Data listing: Begin

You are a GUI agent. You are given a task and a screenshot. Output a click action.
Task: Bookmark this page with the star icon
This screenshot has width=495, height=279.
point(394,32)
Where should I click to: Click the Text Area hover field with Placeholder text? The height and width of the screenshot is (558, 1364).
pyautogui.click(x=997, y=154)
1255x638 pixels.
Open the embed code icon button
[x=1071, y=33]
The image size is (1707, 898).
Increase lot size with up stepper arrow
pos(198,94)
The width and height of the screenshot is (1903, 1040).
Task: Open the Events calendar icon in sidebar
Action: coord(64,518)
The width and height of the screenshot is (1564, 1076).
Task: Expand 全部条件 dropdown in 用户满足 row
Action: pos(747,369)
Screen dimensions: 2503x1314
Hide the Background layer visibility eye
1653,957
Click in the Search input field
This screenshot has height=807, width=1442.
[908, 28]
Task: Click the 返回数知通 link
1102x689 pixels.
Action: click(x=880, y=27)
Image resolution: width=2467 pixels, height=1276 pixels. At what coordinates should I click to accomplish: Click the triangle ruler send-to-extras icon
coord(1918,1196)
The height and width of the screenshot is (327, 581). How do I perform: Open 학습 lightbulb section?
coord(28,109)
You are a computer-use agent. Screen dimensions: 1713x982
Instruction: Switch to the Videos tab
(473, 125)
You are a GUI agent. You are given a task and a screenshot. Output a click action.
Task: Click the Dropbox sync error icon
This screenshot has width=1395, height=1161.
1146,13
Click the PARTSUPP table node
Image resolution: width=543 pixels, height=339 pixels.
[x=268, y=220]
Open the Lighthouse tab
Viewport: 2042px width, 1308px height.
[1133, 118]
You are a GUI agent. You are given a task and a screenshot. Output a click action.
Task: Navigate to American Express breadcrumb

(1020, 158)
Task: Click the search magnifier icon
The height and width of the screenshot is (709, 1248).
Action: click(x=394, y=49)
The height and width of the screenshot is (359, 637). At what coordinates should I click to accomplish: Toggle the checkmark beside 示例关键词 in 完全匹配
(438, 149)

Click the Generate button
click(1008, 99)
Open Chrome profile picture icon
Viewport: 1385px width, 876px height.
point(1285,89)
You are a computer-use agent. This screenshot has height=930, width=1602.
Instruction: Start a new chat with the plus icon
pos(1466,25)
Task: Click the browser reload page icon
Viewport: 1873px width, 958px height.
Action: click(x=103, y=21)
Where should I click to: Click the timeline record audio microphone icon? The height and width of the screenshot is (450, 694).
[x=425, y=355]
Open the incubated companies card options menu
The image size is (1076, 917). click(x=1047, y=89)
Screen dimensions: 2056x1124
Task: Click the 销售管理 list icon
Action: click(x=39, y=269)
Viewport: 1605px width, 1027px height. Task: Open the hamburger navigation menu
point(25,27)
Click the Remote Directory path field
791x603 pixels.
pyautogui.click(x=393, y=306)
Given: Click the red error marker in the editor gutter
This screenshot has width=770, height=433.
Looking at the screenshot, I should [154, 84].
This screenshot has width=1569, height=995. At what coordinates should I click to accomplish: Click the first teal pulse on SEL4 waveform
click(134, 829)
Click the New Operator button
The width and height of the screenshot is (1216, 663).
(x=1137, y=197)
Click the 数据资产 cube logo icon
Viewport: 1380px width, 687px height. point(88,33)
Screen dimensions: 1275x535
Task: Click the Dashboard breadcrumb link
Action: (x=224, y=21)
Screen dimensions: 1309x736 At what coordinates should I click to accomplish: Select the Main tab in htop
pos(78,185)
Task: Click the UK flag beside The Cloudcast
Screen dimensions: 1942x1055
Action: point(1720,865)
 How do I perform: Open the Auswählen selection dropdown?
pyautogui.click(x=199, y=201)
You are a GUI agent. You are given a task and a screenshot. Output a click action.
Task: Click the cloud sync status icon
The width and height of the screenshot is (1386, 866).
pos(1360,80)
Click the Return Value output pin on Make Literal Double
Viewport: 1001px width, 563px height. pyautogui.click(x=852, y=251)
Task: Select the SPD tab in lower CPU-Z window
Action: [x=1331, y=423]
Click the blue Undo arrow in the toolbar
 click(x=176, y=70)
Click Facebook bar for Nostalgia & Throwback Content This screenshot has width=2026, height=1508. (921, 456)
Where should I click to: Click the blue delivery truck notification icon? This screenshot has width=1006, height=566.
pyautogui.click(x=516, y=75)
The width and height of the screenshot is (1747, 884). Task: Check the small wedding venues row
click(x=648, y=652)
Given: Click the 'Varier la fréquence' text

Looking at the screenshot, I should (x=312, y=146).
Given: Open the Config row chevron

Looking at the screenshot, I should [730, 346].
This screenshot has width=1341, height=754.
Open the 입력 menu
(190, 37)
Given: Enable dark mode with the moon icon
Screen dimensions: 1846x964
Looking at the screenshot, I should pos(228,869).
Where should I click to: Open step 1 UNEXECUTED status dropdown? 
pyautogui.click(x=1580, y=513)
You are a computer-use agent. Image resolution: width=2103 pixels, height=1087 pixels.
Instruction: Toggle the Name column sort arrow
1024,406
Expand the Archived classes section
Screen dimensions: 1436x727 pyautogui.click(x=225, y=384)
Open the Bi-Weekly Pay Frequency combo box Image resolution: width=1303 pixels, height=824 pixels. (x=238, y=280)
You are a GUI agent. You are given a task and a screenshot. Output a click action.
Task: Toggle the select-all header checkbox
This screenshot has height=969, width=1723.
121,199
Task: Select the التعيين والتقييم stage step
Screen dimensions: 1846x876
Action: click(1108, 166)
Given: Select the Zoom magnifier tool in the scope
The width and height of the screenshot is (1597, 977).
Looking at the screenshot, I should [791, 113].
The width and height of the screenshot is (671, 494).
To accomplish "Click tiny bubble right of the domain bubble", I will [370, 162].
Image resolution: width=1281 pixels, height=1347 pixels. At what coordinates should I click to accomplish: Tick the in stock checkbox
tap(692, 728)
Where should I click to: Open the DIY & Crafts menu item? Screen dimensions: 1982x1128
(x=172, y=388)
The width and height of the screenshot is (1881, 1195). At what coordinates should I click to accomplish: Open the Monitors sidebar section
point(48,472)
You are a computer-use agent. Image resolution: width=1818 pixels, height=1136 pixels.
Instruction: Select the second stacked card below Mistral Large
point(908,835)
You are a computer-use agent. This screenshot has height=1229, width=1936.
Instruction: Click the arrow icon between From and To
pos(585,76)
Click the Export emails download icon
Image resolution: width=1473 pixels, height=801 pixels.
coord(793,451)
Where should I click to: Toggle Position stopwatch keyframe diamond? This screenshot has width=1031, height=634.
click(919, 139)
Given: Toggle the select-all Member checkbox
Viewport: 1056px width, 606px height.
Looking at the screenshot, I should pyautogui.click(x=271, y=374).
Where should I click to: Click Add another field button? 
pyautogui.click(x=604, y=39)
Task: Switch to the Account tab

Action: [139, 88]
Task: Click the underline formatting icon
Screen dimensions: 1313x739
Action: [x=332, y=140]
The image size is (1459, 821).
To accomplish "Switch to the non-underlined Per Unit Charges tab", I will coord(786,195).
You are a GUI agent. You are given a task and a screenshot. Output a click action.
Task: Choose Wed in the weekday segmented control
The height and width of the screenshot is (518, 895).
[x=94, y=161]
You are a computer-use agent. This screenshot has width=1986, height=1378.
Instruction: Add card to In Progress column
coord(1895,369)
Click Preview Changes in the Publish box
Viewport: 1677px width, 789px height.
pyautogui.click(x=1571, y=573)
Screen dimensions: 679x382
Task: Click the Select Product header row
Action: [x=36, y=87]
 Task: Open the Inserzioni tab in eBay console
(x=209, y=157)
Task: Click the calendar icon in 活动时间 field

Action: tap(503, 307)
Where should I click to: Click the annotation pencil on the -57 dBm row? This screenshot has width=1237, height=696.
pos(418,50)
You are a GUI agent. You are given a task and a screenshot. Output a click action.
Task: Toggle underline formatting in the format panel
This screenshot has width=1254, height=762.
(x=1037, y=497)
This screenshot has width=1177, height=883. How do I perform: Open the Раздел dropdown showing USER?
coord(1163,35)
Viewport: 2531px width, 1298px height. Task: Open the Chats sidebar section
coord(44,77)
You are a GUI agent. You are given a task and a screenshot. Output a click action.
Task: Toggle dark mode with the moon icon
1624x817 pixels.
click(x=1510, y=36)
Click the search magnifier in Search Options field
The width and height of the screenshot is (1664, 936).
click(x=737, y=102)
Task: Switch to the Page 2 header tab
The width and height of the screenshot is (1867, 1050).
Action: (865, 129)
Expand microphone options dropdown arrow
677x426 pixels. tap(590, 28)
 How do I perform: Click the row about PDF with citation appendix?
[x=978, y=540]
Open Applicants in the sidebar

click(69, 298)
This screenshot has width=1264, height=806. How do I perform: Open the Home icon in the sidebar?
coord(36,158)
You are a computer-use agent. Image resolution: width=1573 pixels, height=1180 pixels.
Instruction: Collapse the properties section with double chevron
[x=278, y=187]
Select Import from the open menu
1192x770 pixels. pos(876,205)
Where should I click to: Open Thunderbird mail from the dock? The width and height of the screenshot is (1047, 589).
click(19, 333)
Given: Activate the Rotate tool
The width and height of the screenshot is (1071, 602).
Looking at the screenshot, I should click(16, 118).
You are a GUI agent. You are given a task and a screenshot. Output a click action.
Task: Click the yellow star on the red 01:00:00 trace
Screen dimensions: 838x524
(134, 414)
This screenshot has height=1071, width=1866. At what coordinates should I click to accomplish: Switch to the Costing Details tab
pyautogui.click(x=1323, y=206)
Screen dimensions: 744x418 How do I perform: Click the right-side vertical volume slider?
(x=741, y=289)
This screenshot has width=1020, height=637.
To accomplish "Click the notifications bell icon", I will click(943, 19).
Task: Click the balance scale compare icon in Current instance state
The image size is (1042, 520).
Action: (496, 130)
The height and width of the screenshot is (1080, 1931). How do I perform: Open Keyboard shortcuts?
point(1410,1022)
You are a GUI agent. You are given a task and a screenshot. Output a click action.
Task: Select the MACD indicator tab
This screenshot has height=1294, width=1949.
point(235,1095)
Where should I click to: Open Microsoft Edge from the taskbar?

Data listing: End

What you should do: Take the first line of the material above as the start and the line that contains "The image size is (1707, 898)." as the end. Output only that span, every line exactly as it stands.

Written solution:
You are a GUI agent. You are given a task and a screenshot. Output a click action.
Task: Bookmark this page with the star icon
This screenshot has width=495, height=279.
point(394,32)
Where should I click to: Click the Text Area hover field with Placeholder text? The height and width of the screenshot is (558, 1364).
pyautogui.click(x=997, y=154)
1255x638 pixels.
Open the embed code icon button
[x=1071, y=33]
The image size is (1707, 898).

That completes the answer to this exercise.